**Set exercise:**
Reproduce the items word for word, starting at the line containing "Identify the location" and ending after the line containing "center [21, 401].".

**Input records:**
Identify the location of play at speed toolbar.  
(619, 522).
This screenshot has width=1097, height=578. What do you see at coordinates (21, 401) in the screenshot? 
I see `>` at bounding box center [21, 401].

* * *

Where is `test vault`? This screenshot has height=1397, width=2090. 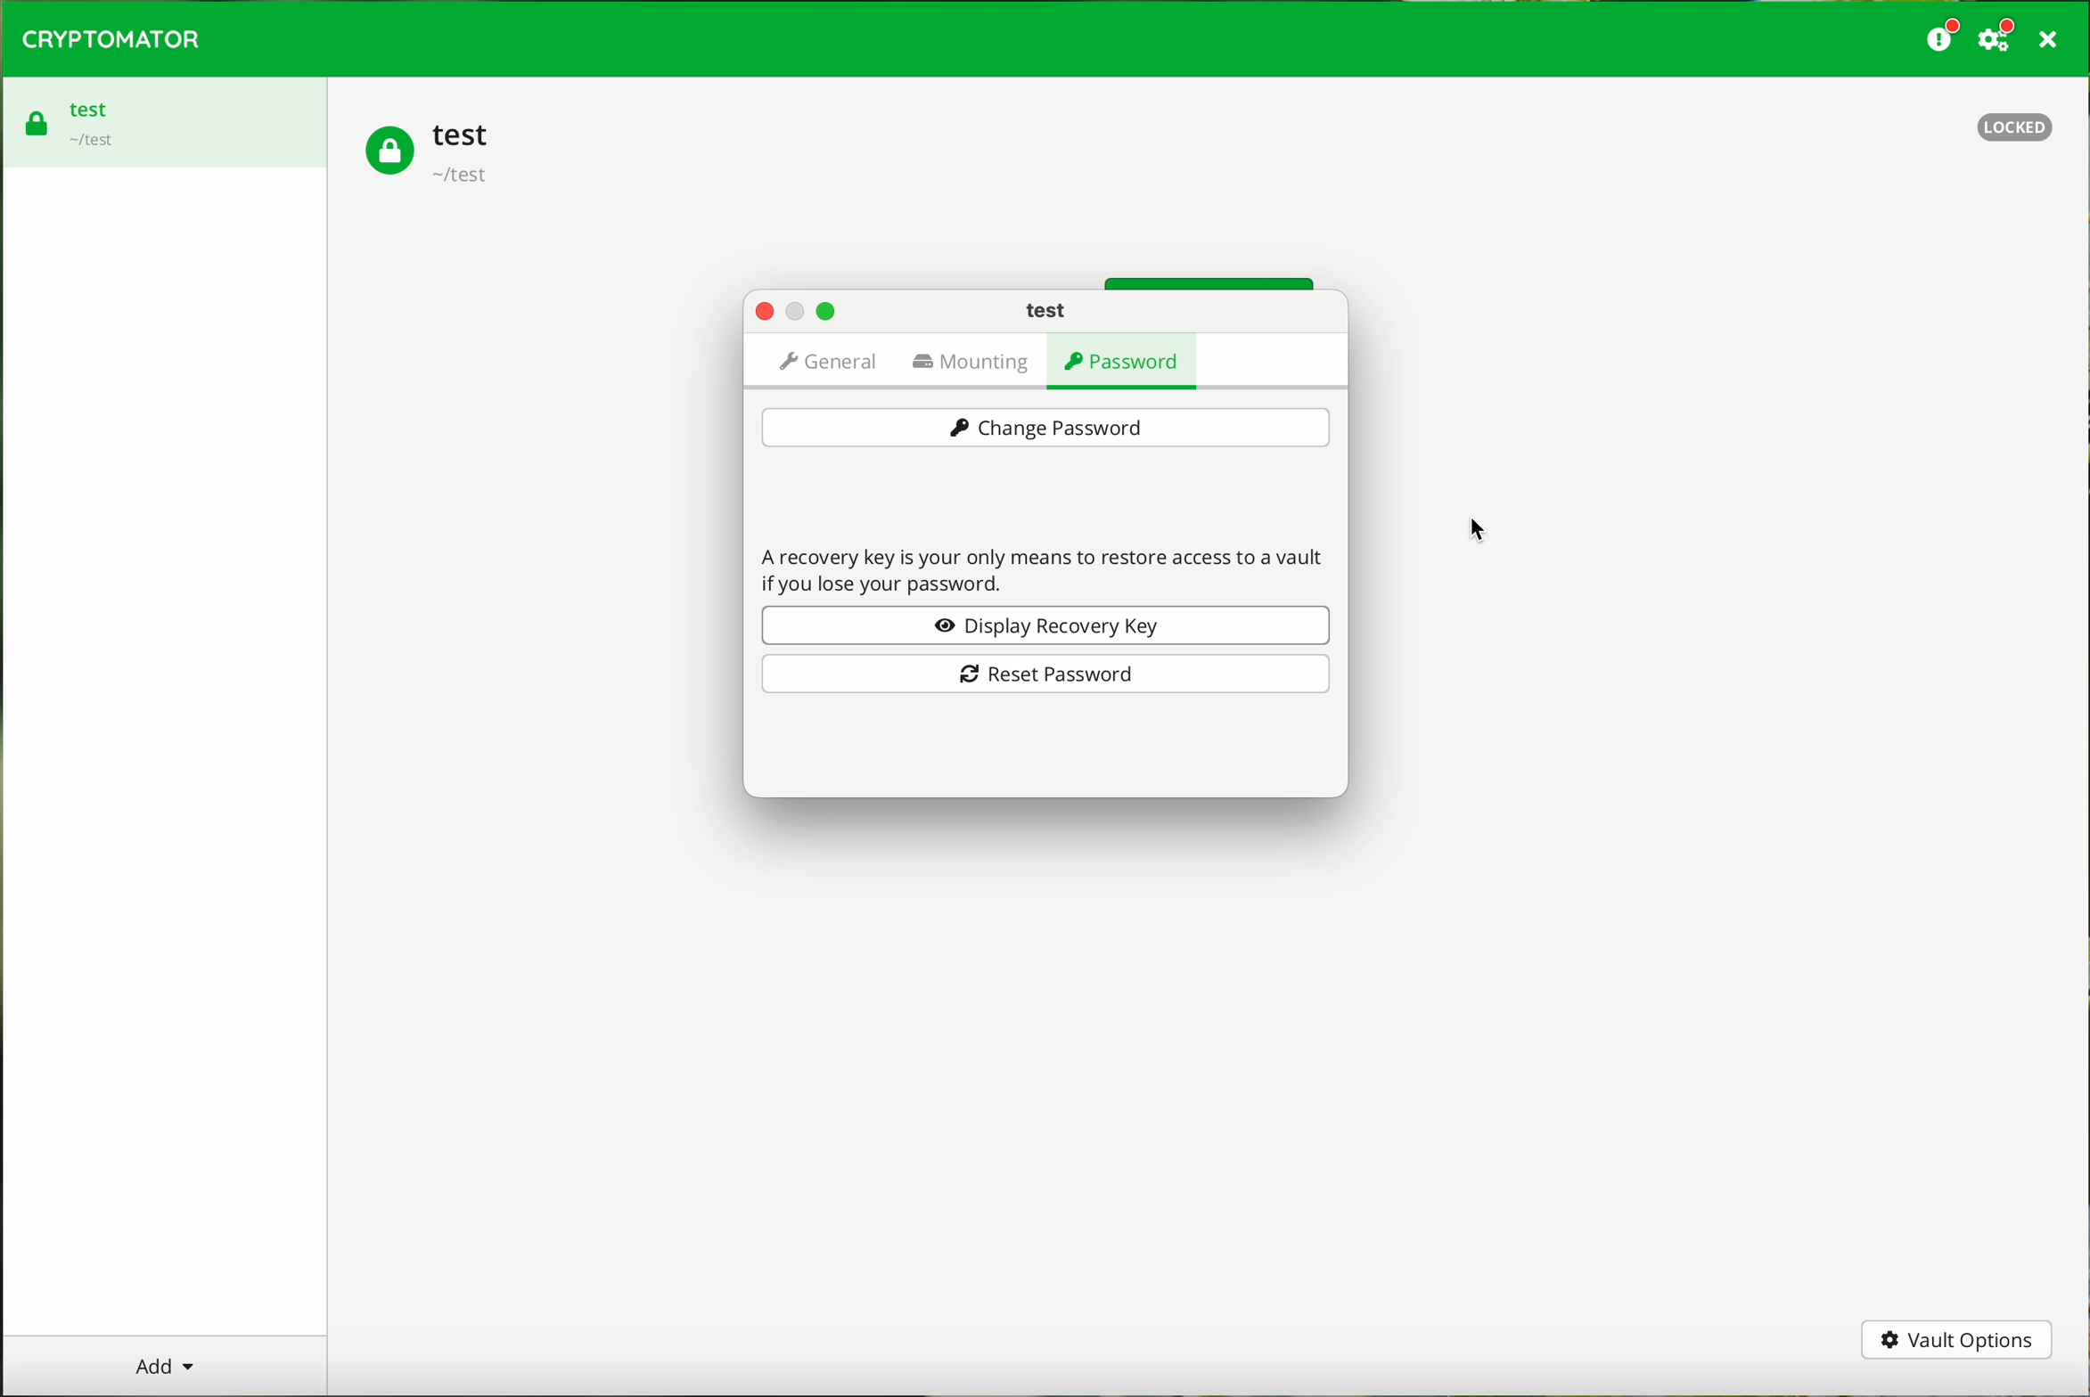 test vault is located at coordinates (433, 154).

**Response:**
Identify the location of play at speed toolbar.  
(619, 522).
This screenshot has width=1097, height=578. What do you see at coordinates (21, 401) in the screenshot? 
I see `>` at bounding box center [21, 401].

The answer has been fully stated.